For minorities seeking to elect someone from their community to the board, cumulative voting certainly was a success. Latina challenger Janie Rivas was successfully elected, gathering the second highest vote total. The other two winners were a white challenger and a white incumbent. A white incumbent was defeated. “Initial results show that Janie Rivas benefited from cumulative voting,” reports Dr. David Rausch, assistant professor of Political Science at West Texas A&M University.
Cumulative voting was enacted as a settlement to a lawsuit brought by the League of United Latin American Citizens, National Association for the Advancement of Colored People and three individuals against Amarillo ISD. The groups were seeking a fairer election system under the Voting Rights Act because the former at-large election system diluted the Latino and African American vote. With cumulative voting, the voter can distribute their votes more freely among the candidates. The number of votes remains the same as the number of positions elected, three votes in this year’s election. However, voters have more choice in distributing their votes, giving their favorite candidates anywhere from one vote to all three. Many voters in the Latino and black communities gave Rivas all three of their votes.
…voters have more choice in distributing their votes, giving their favorite candidates anywhere from one vote to all three.

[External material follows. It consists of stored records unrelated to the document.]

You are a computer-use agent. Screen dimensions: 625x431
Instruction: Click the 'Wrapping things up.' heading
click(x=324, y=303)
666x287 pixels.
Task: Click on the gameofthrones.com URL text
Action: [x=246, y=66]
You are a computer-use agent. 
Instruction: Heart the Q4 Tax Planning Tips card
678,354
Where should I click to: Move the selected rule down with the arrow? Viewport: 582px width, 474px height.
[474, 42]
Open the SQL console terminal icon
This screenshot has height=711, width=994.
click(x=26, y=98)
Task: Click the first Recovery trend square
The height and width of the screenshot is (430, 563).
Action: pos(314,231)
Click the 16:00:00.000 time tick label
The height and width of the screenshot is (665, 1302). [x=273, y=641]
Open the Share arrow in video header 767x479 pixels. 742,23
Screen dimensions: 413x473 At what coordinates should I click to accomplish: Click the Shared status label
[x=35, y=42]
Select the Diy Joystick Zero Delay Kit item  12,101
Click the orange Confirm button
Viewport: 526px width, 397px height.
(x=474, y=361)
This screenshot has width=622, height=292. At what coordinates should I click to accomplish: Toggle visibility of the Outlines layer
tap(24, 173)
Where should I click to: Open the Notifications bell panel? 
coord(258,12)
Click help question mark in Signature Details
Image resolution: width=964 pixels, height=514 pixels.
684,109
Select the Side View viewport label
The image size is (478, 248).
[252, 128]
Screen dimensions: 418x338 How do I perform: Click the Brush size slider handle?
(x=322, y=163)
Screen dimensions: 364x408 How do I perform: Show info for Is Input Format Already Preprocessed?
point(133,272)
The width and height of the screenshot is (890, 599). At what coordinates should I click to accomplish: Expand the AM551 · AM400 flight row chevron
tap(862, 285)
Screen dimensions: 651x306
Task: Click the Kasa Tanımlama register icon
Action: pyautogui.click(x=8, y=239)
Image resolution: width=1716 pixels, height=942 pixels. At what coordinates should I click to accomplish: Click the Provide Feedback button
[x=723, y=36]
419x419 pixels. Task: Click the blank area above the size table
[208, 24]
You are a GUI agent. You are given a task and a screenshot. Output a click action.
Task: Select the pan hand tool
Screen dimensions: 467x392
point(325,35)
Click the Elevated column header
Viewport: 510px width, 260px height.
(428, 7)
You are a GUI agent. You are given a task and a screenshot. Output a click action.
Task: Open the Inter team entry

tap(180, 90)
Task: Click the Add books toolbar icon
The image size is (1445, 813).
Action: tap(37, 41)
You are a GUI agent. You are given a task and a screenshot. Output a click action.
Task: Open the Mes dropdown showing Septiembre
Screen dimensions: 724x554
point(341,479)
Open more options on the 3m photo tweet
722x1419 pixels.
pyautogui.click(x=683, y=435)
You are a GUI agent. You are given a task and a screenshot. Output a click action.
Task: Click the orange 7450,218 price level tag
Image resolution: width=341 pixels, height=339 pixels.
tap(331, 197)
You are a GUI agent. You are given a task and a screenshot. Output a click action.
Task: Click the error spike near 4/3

“Mexican American Legal Defense and Education Fund is very pleased that the positive results of our lawsuit have continued through the second election cycle after the adoption of cumulative voting,” reports staff attorney Nina Perales who helped argue the 1998 lawsuit for the minority community.
Amarillo is among 57 jurisdictions in Texas that use cumulative voting. In 1995, then-Governor George W. Bush signed legislation to facilitate enactment of cumulative voting in school board elections. “The eyes of the minority voting rights community were focused on Amarillo. This election was seen by many as a test of the ability of cumulative voting to work for the minority community,” said Joleen Garcia, of the Center for Voting and Democracy, a national organization that promotes fair election systems. “For those who work for better election systems and fair representation, this was an important victory.”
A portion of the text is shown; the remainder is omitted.